» **Objectif visé**
Renvoyez mot pour mot le passage de l'extrait sur le M23 au Nord-Kivu qui va de « Le 13 juillet, le » jusqu'à « contre les FARDC. » inclus.

» **Extrait présenté**

Le 13 juillet, le porte-parole militaire au Nord-Kivu, Olivier Hamuli a indiqué que plus de cinq cents soldats des FARDC et éléments de la Police nationale congolaise (PNC), qui avaient trouvé refuge en Ouganda après les combats avec le M23 à Bunagana, ont regagné la RDCongo depuis le mercredi 11 juillet via la frontière de Kasindi, entre la RDC et l’Ouganda, en territoire de Beni. Les autorités ougandaises ont restitué tout l’équipement militaire que détenaient ces hommes à leur arrivée sur leur territoire, selon les mêmes sources.

Le 14 juillet, dans le cadre du programme DDRRR (Désarmement, démobilisation, rapatriement, réinsertion et réintégration), la Monusco a accompagné à la frontière rwandaise vingt-neuf combattants de nationalité rwandaise qui ont combattu dans les rangs du M23 contre les FARDC.

Les officiers de la police des frontières rwandaise n’ont accepté que le retour de sept éléments des FDLR et ont refoulé les vingt-deux autres combattants. Ils ont demandé que ceux qui ont combattu au sein du M23 soient remis au gouvernement congolais, car «le M23 n’existe pas au Rwanda».

Le 15 juillet, les rebelles du M23 ont encerclé le village de Kabaya, avant de rassembler les jeunes capables de combattre. Des sources locales indiquent que près de cinquante jeunes hommes ont été enrôlés de force. Les notables de plusieurs villages des groupements de Jomba et Busanza au Nord-Kivu affirment que les rebelles du M23 procèdent au recrutement forcé des jeunes vivant dans les villages qu’ils contrôlent.

2. LE M23, VRAIE REBELLION OU POUDRE AUX YEUX?

» **Matériel recueilli**
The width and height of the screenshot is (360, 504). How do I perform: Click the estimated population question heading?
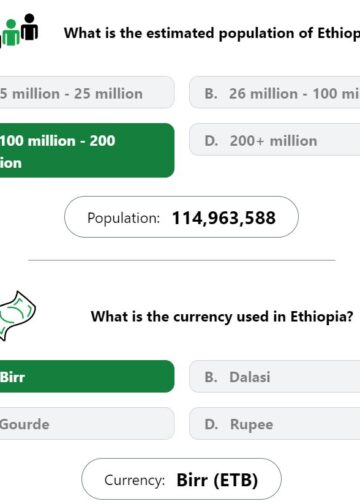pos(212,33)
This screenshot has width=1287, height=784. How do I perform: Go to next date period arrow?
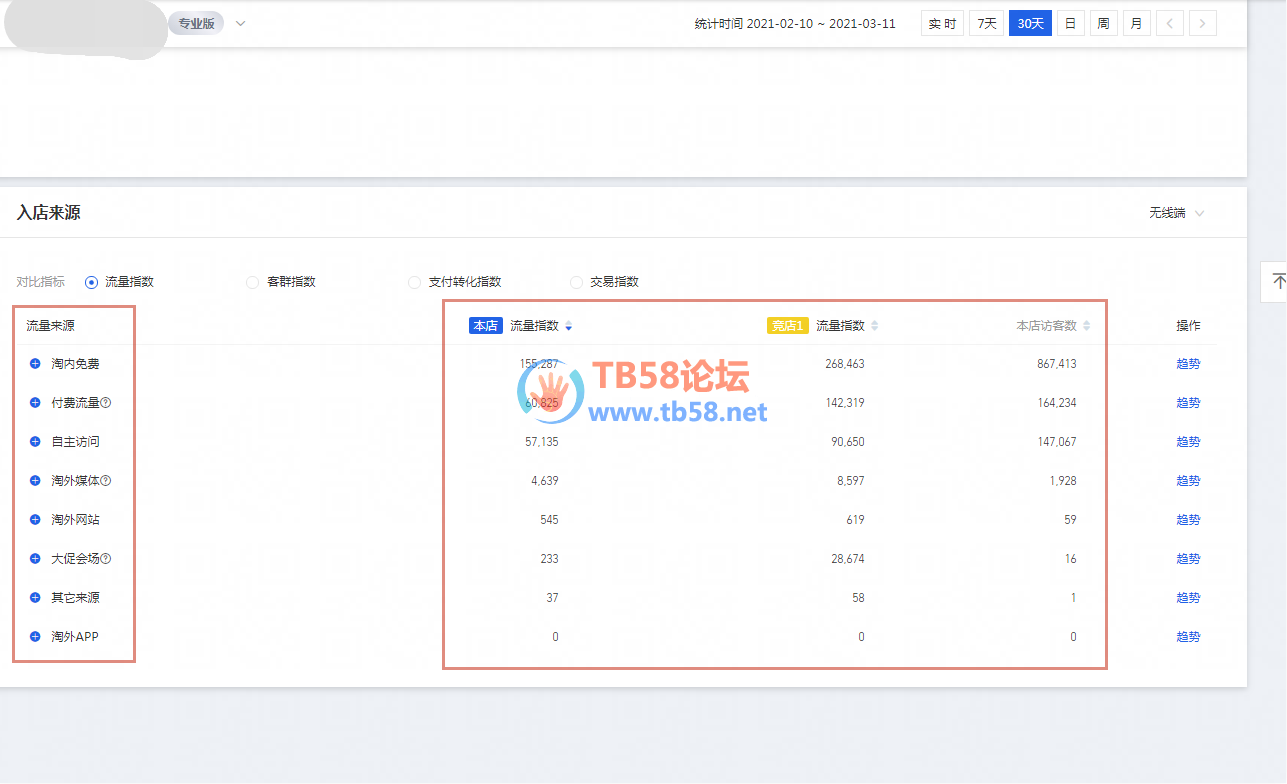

» **Résultat final**
Le 13 juillet, le porte-parole militaire au Nord-Kivu, Olivier Hamuli a indiqué que plus de cinq cents soldats des FARDC et éléments de la Police nationale congolaise (PNC), qui avaient trouvé refuge en Ouganda après les combats avec le M23 à Bunagana, ont regagné la RDCongo depuis le mercredi 11 juillet via la frontière de Kasindi, entre la RDC et l’Ouganda, en territoire de Beni. Les autorités ougandaises ont restitué tout l’équipement militaire que détenaient ces hommes à leur arrivée sur leur territoire, selon les mêmes sources.

Le 14 juillet, dans le cadre du programme DDRRR (Désarmement, démobilisation, rapatriement, réinsertion et réintégration), la Monusco a accompagné à la frontière rwandaise vingt-neuf combattants de nationalité rwandaise qui ont combattu dans les rangs du M23 contre les FARDC.